11.1.08

Renovatio

O farfalhar do material plástico denunciava que a incubação já havia começado. Logo, lânguidos gemidos começaram a ecoar, e pequenos solavancos onde outrora havia uma cozinha começaram a se tornar freqüentes.

Não... por favor, ele não...” – foi o único pensamento que pôde passar pela mente do tenente Karl “Nigh” Gaerfner, enquanto observava aquilo que, poucos minutos atrás, fora seu melhor amigo.

-Resiste Was!

Mas, somente gritinhos e gemidos foram em sua resposta. Na mesa, literalmente soterrado por plásticos e outros materiais termo-isolantes, o também Tenente Nikkolai “Was” Heinderrs ainda dava sinais de que sua consciência agüentaria mais. Bem mais. Agüentaria, simplesmente, o pior. Ao redor dele, criaturas o observavam, pacientes, analisando tudo o que lhe ocorria.

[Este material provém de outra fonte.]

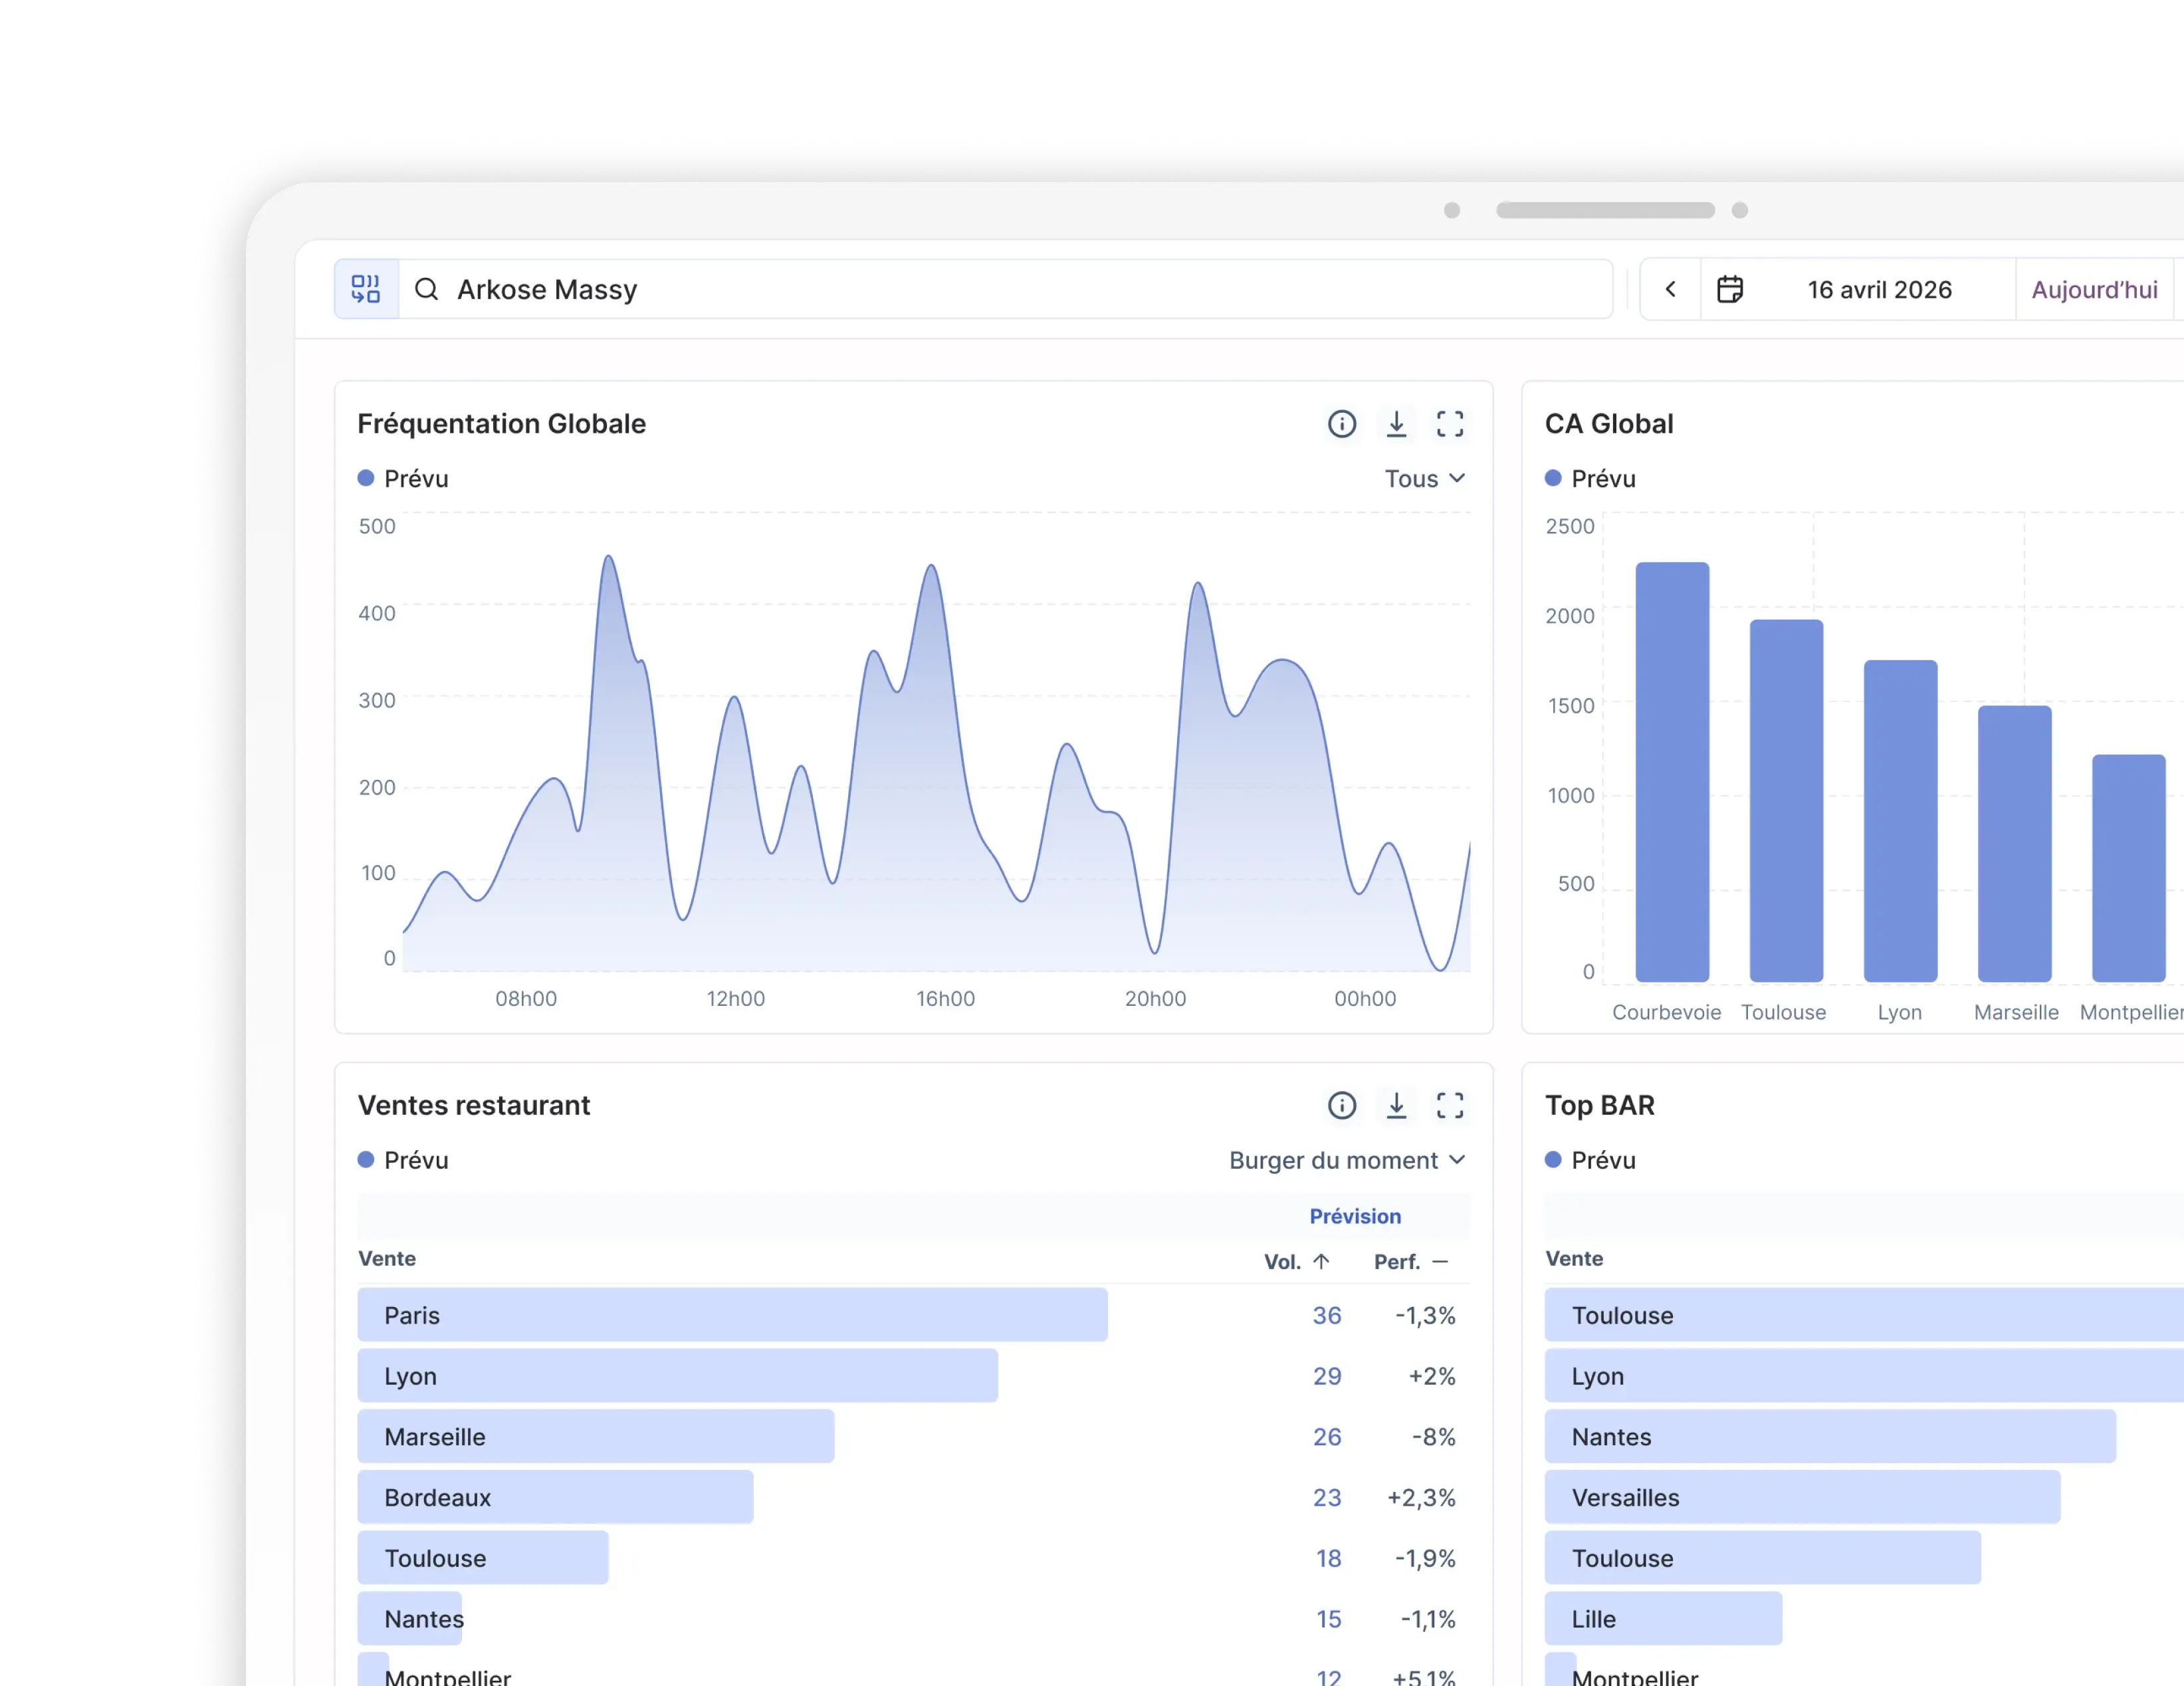Open info for Fréquentation Globale
The image size is (2184, 1686).
click(x=1342, y=424)
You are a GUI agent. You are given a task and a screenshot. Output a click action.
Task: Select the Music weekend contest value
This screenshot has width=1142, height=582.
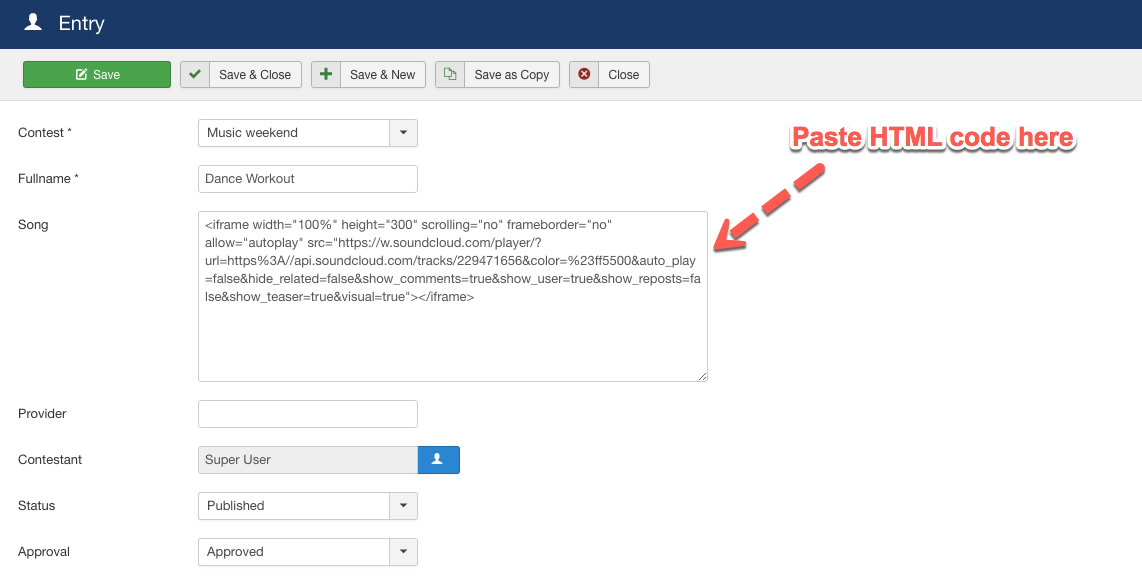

Já haviam se passado 4 – talvez 5, ele se corrigiu – dias terrestres, desde que aquela missão diretamente ao circo de aberrações lhes fora sancionada, e ele não poderia deixar de se sentir culpado por tê-los levado deliberadamente até ela. Ele estava triste e melancólico com o final daquela relação que o havia feito saber quem era por grande parte de sua vida, e ele precisava de um pouco de aventura. Portanto, nada mais claro que, quando um sinal fraco mas indistintamente humano fora sentido de um ponto considerado como “terras hermas” do espaço de Zeta, ele seria o primeiro a se oferecer. Claro, quem poderia pensar que um sinal de resgate de uma freqüência tão conhecida poderia significar “armadilha mortal com coisas que possuem corpos”?

Ele fora avisado, é claro. Bem, isto é, se você considerar uma lenda para assustar recrutas da Força Aeroespacial da União como um aviso mais do que consideraria uma daquelas histórias de fantasmas que são vistas, em alta definição, por lobinhos e escoteiros, mostradas por tios imbecis que perdem o tempo comprando esses discos laser.

De todas as histórias que ali foram contadas, desde os dragões de néon que circundam as naves daqueles que estão marcados para morrer em Pégaso-51, até os devora entulhos dos buracos negros, aquela parecia ser a mais improvável. Afinal, quem acreditaria que uma sucata, como a Renovatio – antiga nave-colônia exploradora da União, antes mesmo que a União fosse “A União” – estivesse mesmo possuída pelo mal? Ou, por algum membro da guilda de Anthérion? Ou seja lá o que for que você acha que faz o contrário do que você gosta? Aliás, um mal com um senso de humor muito pobre, para tomar uma nave onde seu nome quer dizer nenascer, renovação, e abrir nela sua fábrica dos horrores.

Mas, ali estava ele, preso, o único dos 4 enviados que ainda usava seu traje espacial, já que era o único que ainda precisava de algum tipo de suprimento de oxigênio. Aliás, segundo lhe constava, ele era o único dos quatro que ainda era humano.

E isto parecia apenas uma questão de tempo.